Quick question: Can I add policies to an existing approle and will the existing role-ID/secret-ID pairs be able to issue tokens with that new policies?
I use that approle for a while and realize, I forgot a second policy “pol2” is needed.
Can I, after the fact, just do:
vault write auth/approle/role/testrole policies=pol2
# or
vault write auth/approle/role/testrole policies=pol1,pol2
# or
vault write auth/approle/role/testrole policies=[pol1,pol2]
# or
vault write auth/approle/role/testrole policies=pol1 policies=pol2
(I’m not even sure on the correct syntax here, please tell me which is correct.)
And then new tokens created with pre-existing role-ID + secret-ID pairs will be able to use pol2 as well?
token_policies are the policies attached to the token itself (typically via the role settings). There’s a field not displayed here as it’s not in use called identity_policies which would be policies applied from Identity Entities and Identity Groups. policies is the cumulative list of token_policies and identity_policies.

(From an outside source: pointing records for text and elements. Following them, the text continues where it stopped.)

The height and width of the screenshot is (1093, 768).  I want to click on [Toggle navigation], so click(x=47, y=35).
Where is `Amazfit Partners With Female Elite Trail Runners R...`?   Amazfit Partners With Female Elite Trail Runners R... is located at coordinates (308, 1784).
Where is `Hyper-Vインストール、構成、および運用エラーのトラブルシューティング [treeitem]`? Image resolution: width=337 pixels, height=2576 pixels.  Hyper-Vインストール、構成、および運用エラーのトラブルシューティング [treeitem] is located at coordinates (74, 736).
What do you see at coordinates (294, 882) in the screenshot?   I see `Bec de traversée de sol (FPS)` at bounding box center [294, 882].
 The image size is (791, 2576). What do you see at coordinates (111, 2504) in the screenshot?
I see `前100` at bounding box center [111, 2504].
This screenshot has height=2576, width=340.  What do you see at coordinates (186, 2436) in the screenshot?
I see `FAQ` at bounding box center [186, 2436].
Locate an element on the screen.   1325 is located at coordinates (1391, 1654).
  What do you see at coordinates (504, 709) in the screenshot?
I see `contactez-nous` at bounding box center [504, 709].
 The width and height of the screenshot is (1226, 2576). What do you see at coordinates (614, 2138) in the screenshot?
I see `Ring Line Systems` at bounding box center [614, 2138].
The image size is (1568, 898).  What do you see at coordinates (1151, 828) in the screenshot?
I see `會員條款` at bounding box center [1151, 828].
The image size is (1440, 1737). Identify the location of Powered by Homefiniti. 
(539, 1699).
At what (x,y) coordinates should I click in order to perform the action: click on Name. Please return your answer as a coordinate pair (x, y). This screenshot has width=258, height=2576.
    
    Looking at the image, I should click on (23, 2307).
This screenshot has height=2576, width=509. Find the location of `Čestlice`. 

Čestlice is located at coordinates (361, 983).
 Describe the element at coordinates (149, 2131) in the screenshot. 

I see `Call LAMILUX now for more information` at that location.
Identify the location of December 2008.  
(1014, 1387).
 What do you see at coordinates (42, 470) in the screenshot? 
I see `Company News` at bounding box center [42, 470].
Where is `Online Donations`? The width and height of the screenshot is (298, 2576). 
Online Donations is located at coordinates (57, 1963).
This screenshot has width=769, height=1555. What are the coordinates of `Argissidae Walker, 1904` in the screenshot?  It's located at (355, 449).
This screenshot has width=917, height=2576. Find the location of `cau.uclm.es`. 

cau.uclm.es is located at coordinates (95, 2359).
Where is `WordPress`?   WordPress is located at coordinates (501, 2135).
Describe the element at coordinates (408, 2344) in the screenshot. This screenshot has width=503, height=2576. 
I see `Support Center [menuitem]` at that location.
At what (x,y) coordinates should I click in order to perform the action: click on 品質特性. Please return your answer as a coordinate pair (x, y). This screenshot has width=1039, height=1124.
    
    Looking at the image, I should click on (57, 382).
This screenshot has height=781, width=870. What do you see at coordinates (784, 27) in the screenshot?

We should mention that modifying the policies of an auth method does not change any tokens already created via that auth method. However modifying an existing policy (add, change, deleting) actual policies in that one policy that the token is based off does have an impact on the capabilities of the token.
Thanks Aram, with approle that is fine, since I was talking about new tokens. Approle tokens are supposed to be short-lived, so a small transition period is okay for me. Just didn’t want to redeploy things with completely new role-id and secret-id just because I forgot a policiy.